Canadian academic and sociologist (1924–2025)

Guy Arthur Auguste Rocher (April 20, 1924 – September 3, 2025) was a Canadian academic and sociologist.

==Background==
Born in Berthierville, Quebec, he received a B.A. from the Université de Montréal in 1943, an M.A. in sociology from Université Laval in 1950, and a Ph.D. in sociology from Harvard University under Talcott Parsons in 1958. From 1952 until 1960 he taught at Université Laval. From 1960 he has taught at the Université de Montréal. Rocher turned 100 in April 2024.
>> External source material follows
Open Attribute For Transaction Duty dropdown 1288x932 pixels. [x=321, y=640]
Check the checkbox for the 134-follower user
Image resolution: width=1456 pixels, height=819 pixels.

Rocher died on September 3, 2025, at the age of 101.

==Professional career==
While a professor at Laval, Rocher in 1957 became one of the founders of the Association internationale des sociologues de langue française, of which organization he was treasurer and a member of its first executive. In 1960, he became a full professor of sociology at Université de Montréal. There he was director of the sociology department (1960–1965), vice-dean of the social sciences faculty (1962–1967) and, from 1979 onwards, he has been a researcher in the Centre de recherche en droit public (Public Law Research Center). Rocher also worked for the government of Quebec, as deputy minister for cultural development (1977–1979) and as deputy minister for social development (1981–1983).
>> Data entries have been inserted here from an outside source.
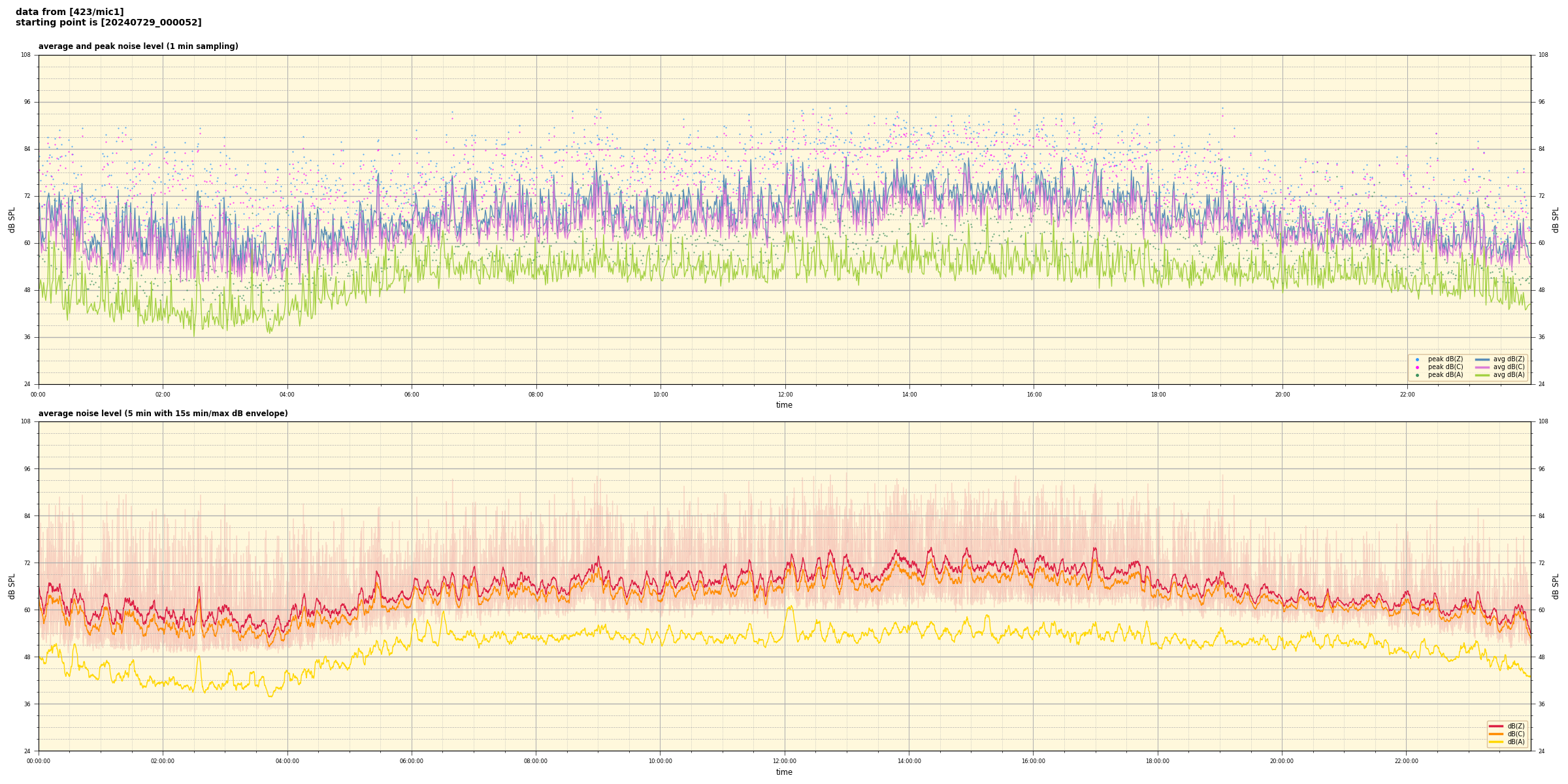Screen dimensions: 1568x784
Task: Select avg dB(A) line in top legend
Action: tap(1482, 375)
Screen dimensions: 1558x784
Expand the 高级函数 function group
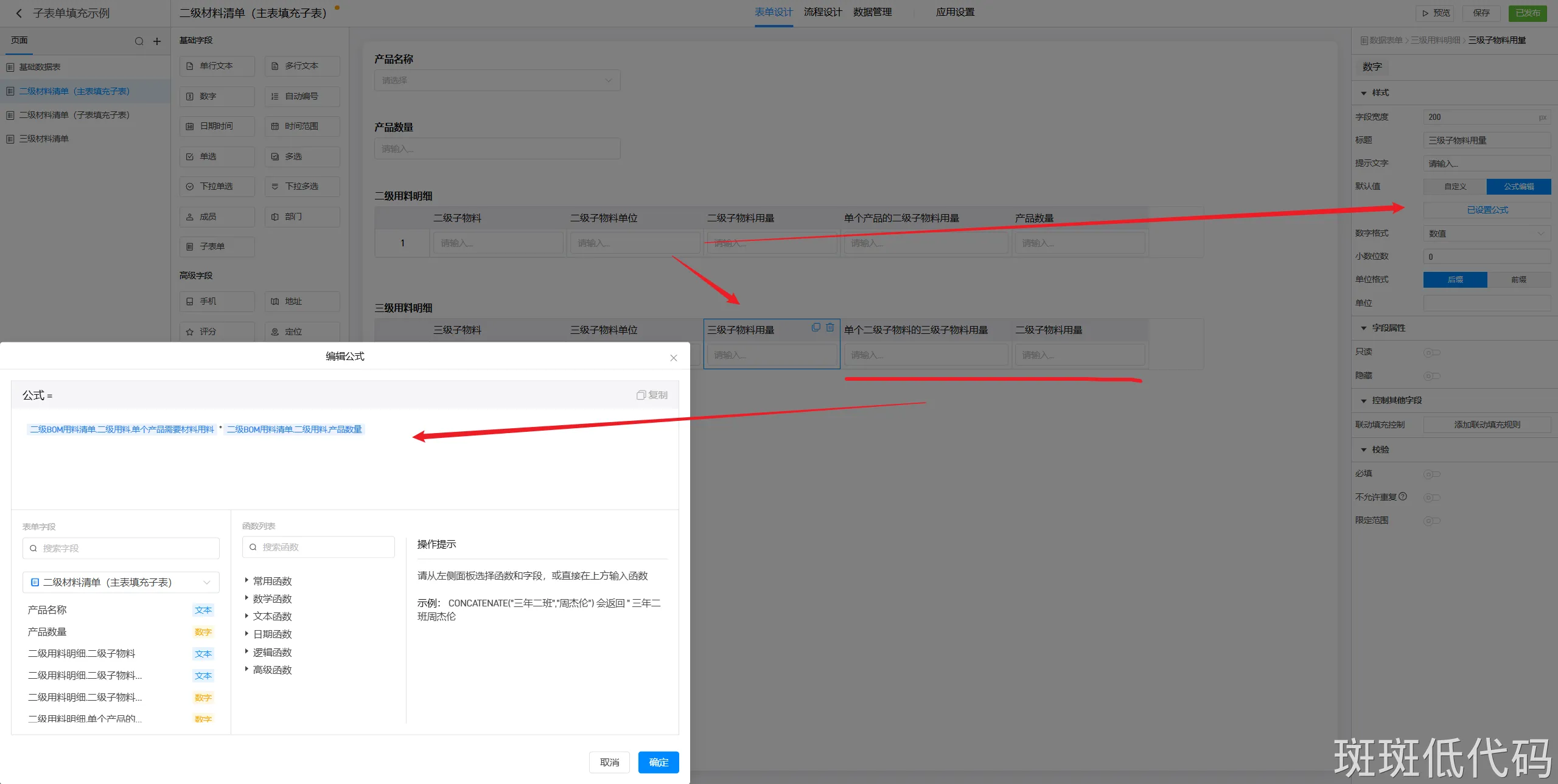(271, 670)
Rocher was a key contributor to Bill 101 in 1977.

==Work==
Rocher was one of the pioneers in the application of contemporary social sciences to Quebec society, especially including the relationship between Church and State, intergenerational mobility and education, and the sociology of law. He was the author of several books and of numerous articles and scientific reports. He lectured extensively throughout Canada and abroad.

==Honours==
- In 1971, he was appointed a Companion of the Order of Canada (CC).
- In 1991, he was made a Knight of the National Order of Quebec (CQ); this was upgraded to Officer (OQ) in 2018 and to Grand Officer (GOQ) in 2020.
- In 1991, he received the Royal Society of Canada's Pierre Chauveau Medal
- He received the 1997 Molson Prize in the Social Sciences and Humanities.
- In 1999, he received the Royal Society of Canada's Sir John William Dawson Medal.